Your task is to copy the lines of the data below from the line holding "Screen dimensions: 455x386" through the line holding "Task: Click the highlighted", inclusive, exactly and with nothing added.

DATA START

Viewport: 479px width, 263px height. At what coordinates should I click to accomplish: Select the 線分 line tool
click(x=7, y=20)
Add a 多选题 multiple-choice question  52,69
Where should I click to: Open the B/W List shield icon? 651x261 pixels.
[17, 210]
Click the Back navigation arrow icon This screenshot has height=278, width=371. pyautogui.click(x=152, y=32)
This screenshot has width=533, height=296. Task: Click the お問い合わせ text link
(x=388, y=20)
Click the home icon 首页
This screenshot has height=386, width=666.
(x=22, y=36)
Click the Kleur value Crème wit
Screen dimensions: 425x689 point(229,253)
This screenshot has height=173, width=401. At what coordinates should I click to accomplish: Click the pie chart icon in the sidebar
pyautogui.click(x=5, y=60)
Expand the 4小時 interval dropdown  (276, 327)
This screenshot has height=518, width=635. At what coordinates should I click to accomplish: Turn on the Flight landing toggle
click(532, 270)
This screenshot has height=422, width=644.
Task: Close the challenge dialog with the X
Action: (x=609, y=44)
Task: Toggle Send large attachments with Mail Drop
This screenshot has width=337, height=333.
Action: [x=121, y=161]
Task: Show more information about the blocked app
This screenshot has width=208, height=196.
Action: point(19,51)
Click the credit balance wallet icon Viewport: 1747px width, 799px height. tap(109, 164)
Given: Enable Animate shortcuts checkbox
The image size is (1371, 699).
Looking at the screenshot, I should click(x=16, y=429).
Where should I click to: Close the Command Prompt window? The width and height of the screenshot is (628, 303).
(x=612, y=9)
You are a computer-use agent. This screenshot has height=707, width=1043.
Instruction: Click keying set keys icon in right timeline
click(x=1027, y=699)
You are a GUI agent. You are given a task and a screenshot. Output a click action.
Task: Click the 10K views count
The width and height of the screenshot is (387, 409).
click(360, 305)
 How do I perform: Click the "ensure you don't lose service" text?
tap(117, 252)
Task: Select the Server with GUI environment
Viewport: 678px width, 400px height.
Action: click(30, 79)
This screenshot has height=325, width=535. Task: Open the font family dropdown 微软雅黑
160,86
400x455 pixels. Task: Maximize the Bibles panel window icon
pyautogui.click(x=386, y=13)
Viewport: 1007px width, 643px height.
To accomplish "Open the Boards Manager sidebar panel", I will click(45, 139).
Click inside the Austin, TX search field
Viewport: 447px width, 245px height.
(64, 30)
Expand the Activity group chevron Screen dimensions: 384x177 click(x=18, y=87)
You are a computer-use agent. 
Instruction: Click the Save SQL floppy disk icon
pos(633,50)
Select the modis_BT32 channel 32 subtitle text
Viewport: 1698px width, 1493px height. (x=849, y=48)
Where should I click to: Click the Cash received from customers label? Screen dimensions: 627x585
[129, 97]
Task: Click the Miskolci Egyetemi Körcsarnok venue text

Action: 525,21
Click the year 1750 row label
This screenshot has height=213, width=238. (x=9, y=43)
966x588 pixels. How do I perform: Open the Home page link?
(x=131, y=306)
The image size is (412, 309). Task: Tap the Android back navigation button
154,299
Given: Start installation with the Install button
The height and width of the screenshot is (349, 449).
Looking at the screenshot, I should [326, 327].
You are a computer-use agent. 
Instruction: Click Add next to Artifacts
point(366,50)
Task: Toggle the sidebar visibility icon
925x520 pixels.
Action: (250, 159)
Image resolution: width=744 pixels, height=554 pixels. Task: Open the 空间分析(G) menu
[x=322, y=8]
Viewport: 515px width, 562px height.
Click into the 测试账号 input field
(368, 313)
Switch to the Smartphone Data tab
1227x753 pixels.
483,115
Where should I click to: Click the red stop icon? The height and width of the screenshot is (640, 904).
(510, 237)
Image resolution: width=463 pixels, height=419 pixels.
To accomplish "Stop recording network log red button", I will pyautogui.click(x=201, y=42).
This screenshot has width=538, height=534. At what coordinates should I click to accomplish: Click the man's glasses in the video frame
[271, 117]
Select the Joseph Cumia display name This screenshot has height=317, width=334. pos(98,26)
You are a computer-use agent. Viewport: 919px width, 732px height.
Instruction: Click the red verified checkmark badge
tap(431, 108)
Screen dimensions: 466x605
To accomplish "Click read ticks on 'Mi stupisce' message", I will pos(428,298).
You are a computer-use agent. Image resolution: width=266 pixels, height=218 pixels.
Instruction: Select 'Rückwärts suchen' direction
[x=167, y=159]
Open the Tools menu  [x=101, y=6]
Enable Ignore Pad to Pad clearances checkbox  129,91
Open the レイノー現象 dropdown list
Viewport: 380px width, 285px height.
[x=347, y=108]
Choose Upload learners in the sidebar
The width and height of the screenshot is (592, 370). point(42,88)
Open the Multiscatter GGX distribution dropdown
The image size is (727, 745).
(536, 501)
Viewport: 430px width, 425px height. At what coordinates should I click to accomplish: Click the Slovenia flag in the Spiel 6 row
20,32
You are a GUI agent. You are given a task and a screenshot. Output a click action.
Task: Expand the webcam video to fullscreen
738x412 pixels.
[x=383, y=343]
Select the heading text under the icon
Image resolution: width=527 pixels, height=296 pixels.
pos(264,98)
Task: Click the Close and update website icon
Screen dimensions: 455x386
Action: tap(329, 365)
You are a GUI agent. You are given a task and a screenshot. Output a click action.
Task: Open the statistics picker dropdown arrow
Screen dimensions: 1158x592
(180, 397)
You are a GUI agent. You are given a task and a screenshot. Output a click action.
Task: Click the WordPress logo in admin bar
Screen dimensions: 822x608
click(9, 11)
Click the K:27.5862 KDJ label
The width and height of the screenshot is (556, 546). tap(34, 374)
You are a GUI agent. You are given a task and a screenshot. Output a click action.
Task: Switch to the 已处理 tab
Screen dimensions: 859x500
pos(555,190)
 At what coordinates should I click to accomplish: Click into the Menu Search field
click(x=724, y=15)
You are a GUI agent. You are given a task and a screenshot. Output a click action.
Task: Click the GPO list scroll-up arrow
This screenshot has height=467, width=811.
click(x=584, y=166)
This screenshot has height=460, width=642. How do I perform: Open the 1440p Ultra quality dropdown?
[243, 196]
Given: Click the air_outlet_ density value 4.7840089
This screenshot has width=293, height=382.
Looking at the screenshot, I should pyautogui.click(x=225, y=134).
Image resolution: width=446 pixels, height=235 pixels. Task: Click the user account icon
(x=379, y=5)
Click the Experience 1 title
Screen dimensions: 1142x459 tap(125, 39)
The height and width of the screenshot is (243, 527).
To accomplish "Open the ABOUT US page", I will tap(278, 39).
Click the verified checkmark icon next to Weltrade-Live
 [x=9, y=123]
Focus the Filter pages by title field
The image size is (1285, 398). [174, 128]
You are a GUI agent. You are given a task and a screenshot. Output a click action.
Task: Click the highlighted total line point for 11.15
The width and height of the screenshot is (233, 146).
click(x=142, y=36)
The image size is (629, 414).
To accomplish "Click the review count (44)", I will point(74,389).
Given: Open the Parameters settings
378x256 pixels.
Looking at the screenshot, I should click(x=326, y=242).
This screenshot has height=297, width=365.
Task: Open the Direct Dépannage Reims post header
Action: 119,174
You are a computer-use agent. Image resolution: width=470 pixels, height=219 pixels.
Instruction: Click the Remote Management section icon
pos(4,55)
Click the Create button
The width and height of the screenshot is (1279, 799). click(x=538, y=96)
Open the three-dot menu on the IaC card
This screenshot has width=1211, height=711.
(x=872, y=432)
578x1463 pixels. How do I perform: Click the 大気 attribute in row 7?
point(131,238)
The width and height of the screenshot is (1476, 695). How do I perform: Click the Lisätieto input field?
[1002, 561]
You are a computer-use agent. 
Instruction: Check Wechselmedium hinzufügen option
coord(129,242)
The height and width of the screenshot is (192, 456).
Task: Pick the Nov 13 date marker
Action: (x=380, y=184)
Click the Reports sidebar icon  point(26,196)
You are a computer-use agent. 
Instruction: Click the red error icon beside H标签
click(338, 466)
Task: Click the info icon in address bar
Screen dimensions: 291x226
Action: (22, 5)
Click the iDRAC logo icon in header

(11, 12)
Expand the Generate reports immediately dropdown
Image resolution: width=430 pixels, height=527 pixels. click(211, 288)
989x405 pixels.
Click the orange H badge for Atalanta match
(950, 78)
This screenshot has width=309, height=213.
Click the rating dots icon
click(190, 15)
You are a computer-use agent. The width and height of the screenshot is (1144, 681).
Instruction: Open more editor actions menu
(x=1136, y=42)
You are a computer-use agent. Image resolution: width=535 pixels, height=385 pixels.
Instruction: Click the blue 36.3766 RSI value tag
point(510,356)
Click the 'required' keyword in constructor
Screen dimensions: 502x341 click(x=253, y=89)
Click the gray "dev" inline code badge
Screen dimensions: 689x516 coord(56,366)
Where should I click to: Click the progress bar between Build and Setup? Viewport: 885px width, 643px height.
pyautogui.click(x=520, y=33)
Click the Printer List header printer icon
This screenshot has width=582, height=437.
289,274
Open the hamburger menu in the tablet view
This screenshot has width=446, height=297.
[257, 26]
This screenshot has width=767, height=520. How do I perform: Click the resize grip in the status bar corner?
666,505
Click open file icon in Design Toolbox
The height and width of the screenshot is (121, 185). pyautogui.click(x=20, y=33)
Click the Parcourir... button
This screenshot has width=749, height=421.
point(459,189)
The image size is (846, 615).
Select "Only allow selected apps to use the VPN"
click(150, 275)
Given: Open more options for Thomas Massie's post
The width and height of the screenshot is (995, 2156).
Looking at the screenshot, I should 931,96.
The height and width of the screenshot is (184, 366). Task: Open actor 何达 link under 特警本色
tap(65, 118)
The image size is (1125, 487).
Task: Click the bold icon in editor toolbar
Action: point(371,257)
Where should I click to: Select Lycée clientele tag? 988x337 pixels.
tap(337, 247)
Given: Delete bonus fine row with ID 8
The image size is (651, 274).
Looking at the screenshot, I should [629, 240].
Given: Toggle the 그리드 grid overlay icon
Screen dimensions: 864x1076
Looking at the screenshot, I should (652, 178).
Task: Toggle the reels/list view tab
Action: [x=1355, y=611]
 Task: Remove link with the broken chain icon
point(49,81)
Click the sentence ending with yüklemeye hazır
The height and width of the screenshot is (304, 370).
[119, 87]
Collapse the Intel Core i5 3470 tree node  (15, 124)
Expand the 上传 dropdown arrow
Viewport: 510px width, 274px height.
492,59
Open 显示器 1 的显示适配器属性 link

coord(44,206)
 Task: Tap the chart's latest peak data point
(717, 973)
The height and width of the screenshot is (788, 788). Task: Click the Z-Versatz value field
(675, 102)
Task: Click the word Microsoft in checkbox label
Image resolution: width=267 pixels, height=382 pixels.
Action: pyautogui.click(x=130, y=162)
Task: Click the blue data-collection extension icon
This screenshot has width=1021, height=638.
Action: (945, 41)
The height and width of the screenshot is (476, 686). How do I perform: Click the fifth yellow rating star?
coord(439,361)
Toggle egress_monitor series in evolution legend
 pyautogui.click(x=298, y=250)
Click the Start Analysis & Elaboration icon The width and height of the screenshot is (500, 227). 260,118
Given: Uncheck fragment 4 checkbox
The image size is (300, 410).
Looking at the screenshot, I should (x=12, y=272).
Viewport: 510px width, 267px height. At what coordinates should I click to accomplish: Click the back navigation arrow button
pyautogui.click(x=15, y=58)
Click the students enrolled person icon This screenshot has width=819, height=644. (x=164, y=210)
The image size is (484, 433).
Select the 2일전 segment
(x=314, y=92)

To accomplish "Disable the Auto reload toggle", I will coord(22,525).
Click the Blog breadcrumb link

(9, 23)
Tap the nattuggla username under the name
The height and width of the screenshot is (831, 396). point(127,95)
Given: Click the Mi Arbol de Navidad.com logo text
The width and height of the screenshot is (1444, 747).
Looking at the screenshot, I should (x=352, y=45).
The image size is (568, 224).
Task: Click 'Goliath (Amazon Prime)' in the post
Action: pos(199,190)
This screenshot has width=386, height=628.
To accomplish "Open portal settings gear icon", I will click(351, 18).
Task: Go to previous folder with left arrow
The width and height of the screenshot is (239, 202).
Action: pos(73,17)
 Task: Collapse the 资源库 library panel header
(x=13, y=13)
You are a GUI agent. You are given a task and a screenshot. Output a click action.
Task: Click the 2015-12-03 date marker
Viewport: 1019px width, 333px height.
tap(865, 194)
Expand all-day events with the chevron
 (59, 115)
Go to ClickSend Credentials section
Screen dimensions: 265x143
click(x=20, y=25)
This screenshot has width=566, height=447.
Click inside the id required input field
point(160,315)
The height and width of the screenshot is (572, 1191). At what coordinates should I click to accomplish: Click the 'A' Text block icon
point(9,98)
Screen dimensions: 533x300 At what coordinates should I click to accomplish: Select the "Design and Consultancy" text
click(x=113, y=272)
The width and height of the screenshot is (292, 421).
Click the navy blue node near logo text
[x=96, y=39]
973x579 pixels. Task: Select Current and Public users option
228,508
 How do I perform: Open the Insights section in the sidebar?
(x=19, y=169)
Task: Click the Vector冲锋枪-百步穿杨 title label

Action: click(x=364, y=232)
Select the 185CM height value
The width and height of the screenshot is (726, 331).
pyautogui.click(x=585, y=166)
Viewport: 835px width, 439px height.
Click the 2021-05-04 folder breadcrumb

DATA END

WRITTEN RESPONSE
Screen dimensions: 455x386
Action: tap(329, 365)
You are a GUI agent. You are given a task and a screenshot. Output a click action.
Task: Open the statistics picker dropdown arrow
Screen dimensions: 1158x592
(180, 397)
You are a GUI agent. You are given a task and a screenshot. Output a click action.
Task: Click the WordPress logo in admin bar
Screen dimensions: 822x608
click(9, 11)
Click the K:27.5862 KDJ label
The width and height of the screenshot is (556, 546). tap(34, 374)
You are a GUI agent. You are given a task and a screenshot. Output a click action.
Task: Switch to the 已处理 tab
Screen dimensions: 859x500
pos(555,190)
 At what coordinates should I click to accomplish: Click into the Menu Search field
click(x=724, y=15)
You are a GUI agent. You are given a task and a screenshot. Output a click action.
Task: Click the GPO list scroll-up arrow
This screenshot has height=467, width=811.
click(x=584, y=166)
This screenshot has height=460, width=642. How do I perform: Open the 1440p Ultra quality dropdown?
[243, 196]
Given: Click the air_outlet_ density value 4.7840089
This screenshot has width=293, height=382.
Looking at the screenshot, I should pyautogui.click(x=225, y=134).
Image resolution: width=446 pixels, height=235 pixels. Task: Click the user account icon
(x=379, y=5)
Click the Experience 1 title
Screen dimensions: 1142x459 tap(125, 39)
The height and width of the screenshot is (243, 527).
To accomplish "Open the ABOUT US page", I will tap(278, 39).
Click the verified checkmark icon next to Weltrade-Live
 [x=9, y=123]
Focus the Filter pages by title field
The image size is (1285, 398). [174, 128]
You are a GUI agent. You are given a task and a screenshot. Output a click action.
Task: Click the highlighted total line point for 11.15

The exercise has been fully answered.